The problem is that the hon. Gentleman is arguing against a return to selection. Selection means that we hold some children in higher esteem than others--that is what was wrong with the bipartite system. Pupils who went to secondary moderns felt that they were receiving an inferior education. In Warwickshire--I have seen the papers to prove this--a few months after the 11-plus children received a piece of paper saying, "You have passed. You will be going to X or Y grammar school," or a different piece of paper saying, "You have failed. You will now go to the local secondary modern school." That is why those schools were not held in the same esteem in the public eye, and why we say that we need a fully comprehensive system. Selection is not appropriate because, unlike the hon. Gentleman, we do not want to return to the bad old days of the 1950s and 1960s.

8.30 pm

Mr. Pawsey: I am obliged to the hon. Gentleman for giving way yet again. Does he accept that in Warwickshire, we have a safety net, as it is called? That means that young people who go to the high schools can transfer at age 16 to the sixth form in a grammar school. [Interruption.] I cannot give way to the hon. Member for Birmingham, Yardley (Ms Morris) as this is an intervention, but if she wants to intervene in the speech by the hon. Member for Plymouth, Devonport (Mr. Jamieson) and take up the point, I shall be interested to hear her comments. She taught in Warwickshire schools, so she knows that pupils can transfer from a high school to a grammar school. The safety net operates in my county.

Mr.
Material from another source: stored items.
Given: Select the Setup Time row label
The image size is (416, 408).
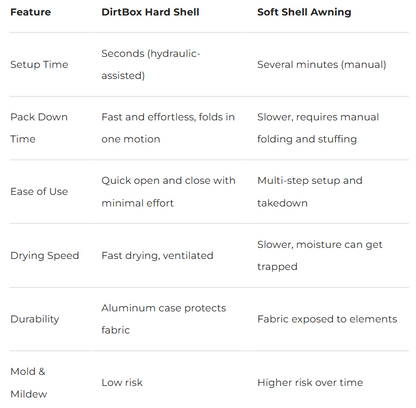Looking at the screenshot, I should click(x=39, y=64).
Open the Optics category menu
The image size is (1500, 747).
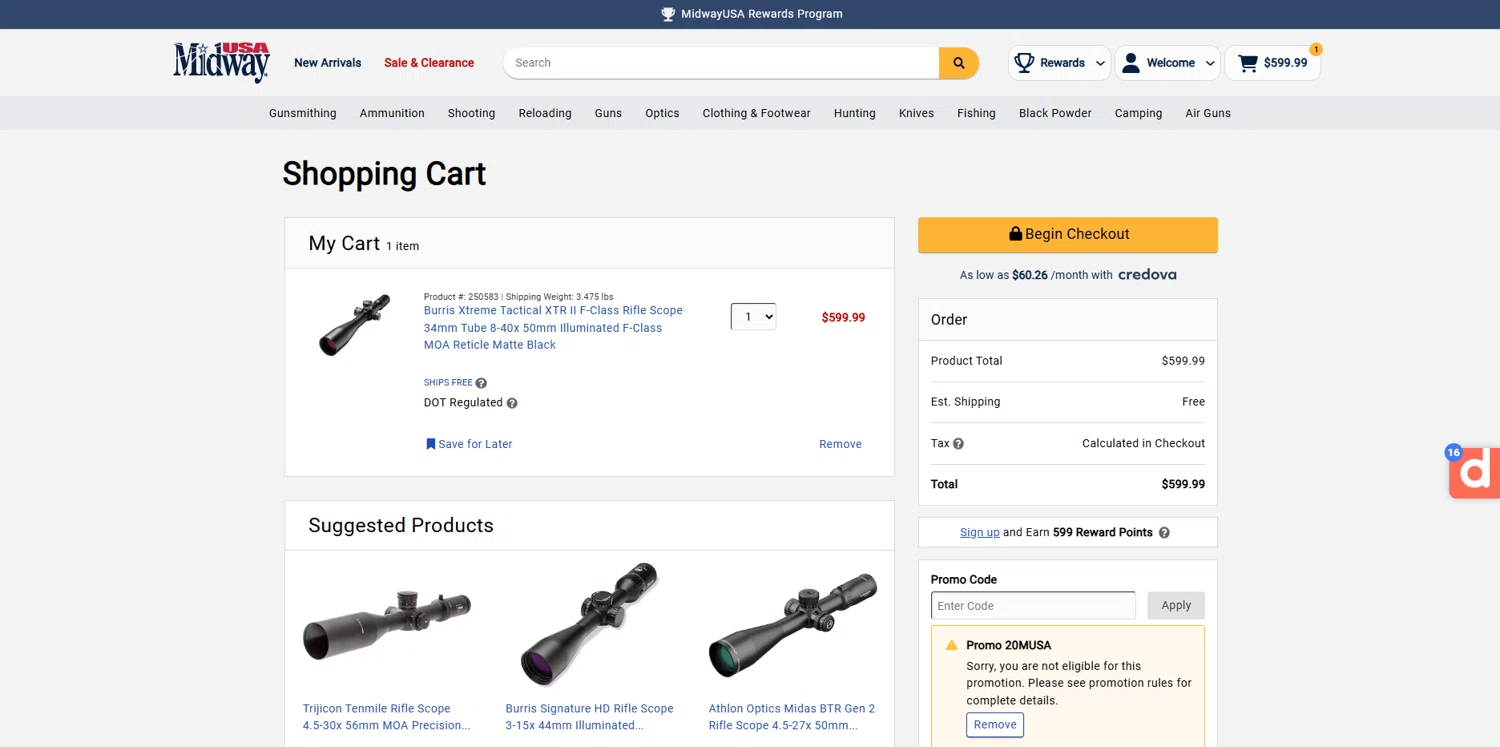click(x=662, y=113)
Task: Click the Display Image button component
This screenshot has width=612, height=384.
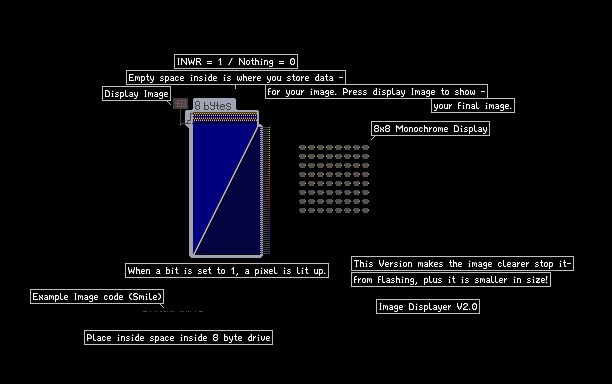Action: [180, 103]
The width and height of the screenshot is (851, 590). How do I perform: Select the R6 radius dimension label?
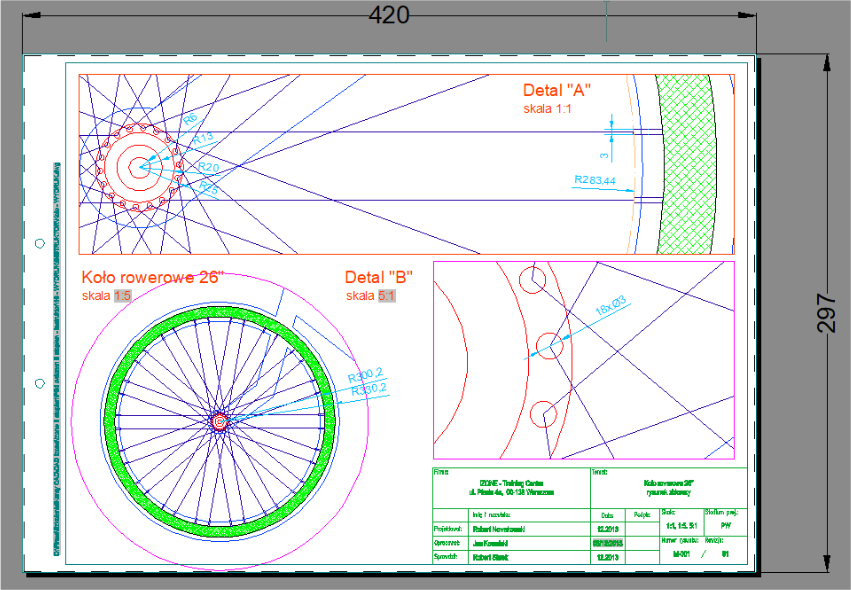pyautogui.click(x=191, y=120)
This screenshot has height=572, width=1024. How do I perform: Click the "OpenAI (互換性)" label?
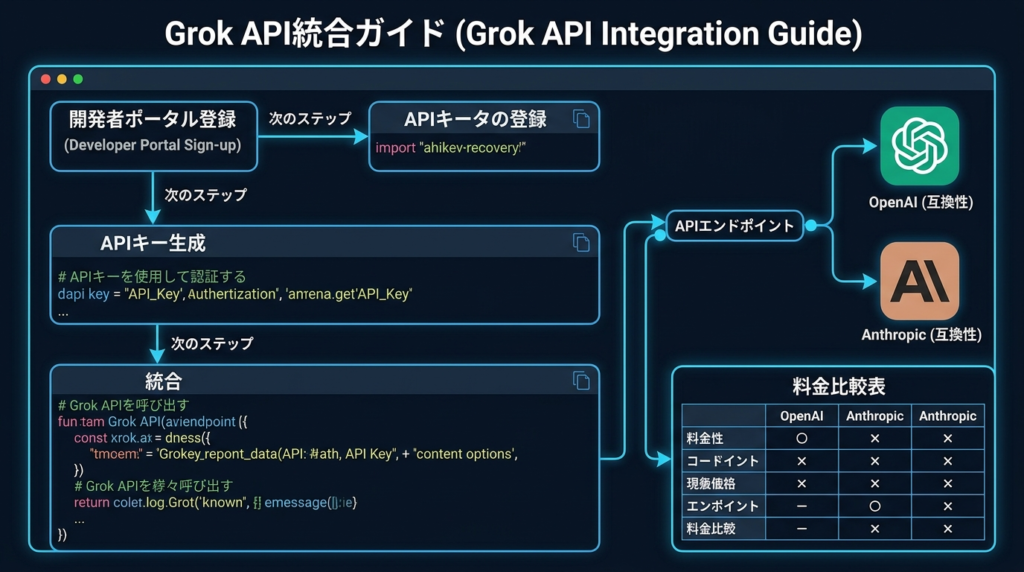click(920, 203)
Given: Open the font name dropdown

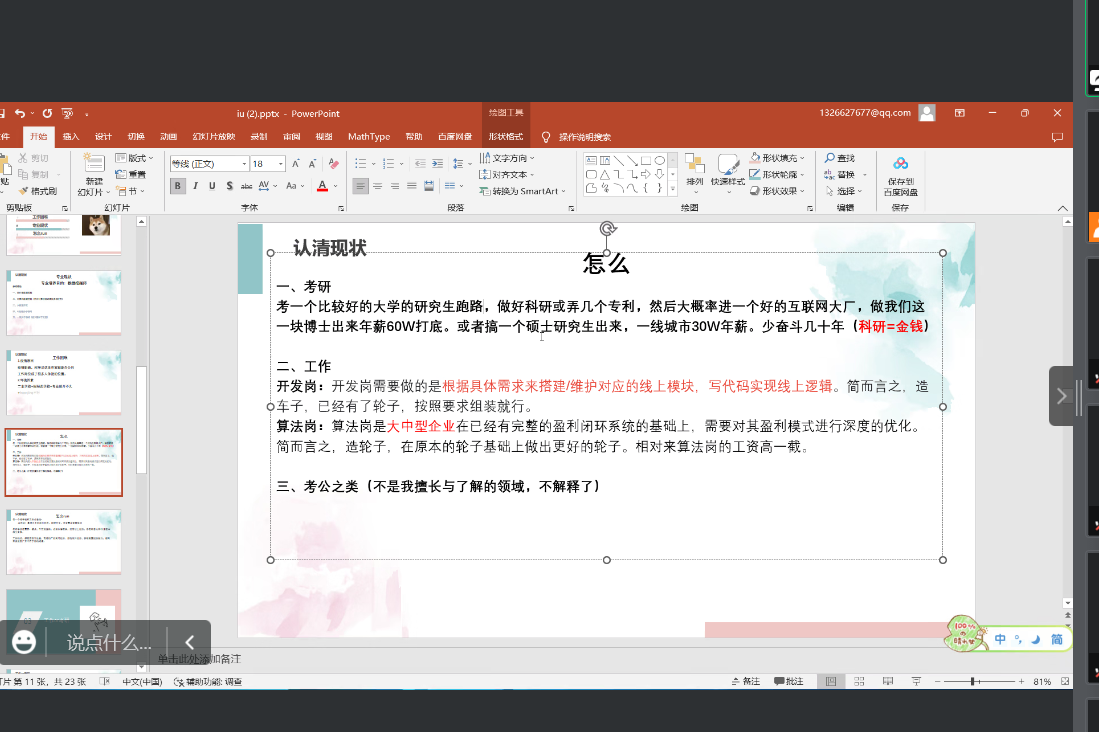Looking at the screenshot, I should (243, 164).
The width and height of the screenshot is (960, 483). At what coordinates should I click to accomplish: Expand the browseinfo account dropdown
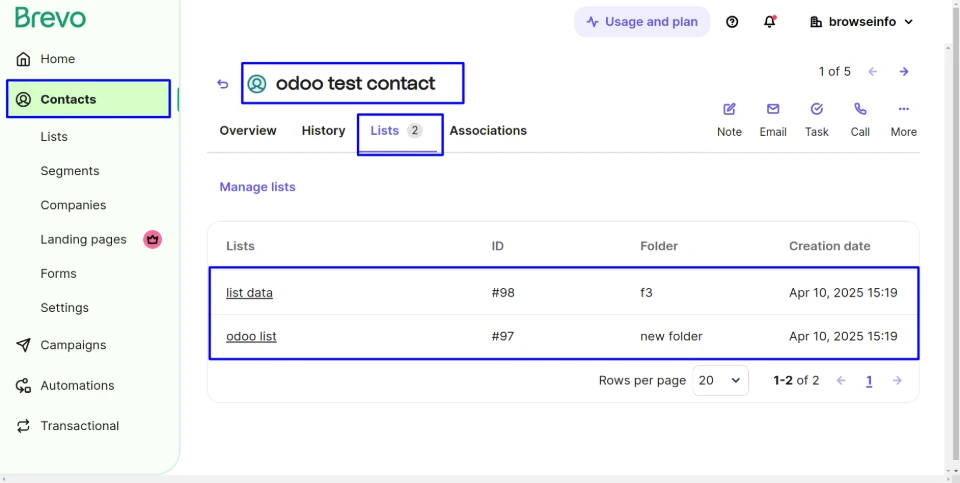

Jamieson: I wondered for a moment who the hon. Gentleman was intervening on--me or my hon. Friend the Member for Yardley. We must move on to baseline assessment.

Mr. Spearing: Those who read our debates or extracts from them may be puzzled. I cannot find the word "selection" in the Bill, or any implication that the Bill will be used for the selection of pupils into primary schools. The only words in the Bill which suggest that are the reference to


and


    "where the pupils in question transfer to other schools".

Can my hon. Friend tell me the legal basis for the apparent purpose of the Government in giving schools the power to select pupils for entrance to primary schools?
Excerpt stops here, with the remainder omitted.